» **TASK INSTRUCTIONS**: Copy the lines below verbatim, from the one containing "Click the plus icon on the paste button" through the one containing "click(x=548, y=22)", including both.

» **LISTED ENTRIES**:
((

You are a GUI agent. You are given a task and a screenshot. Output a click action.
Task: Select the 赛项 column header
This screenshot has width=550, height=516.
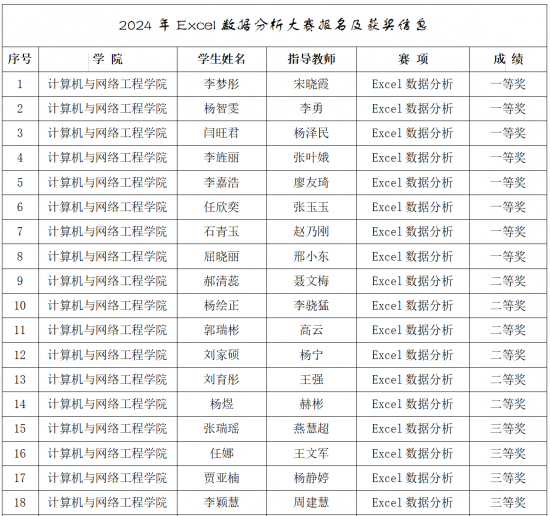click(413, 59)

))
((

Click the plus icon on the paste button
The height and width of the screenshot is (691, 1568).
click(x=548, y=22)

))

» **OUTPUT BELOW**:
Click the plus icon on the paste button
The height and width of the screenshot is (691, 1568).
click(x=548, y=22)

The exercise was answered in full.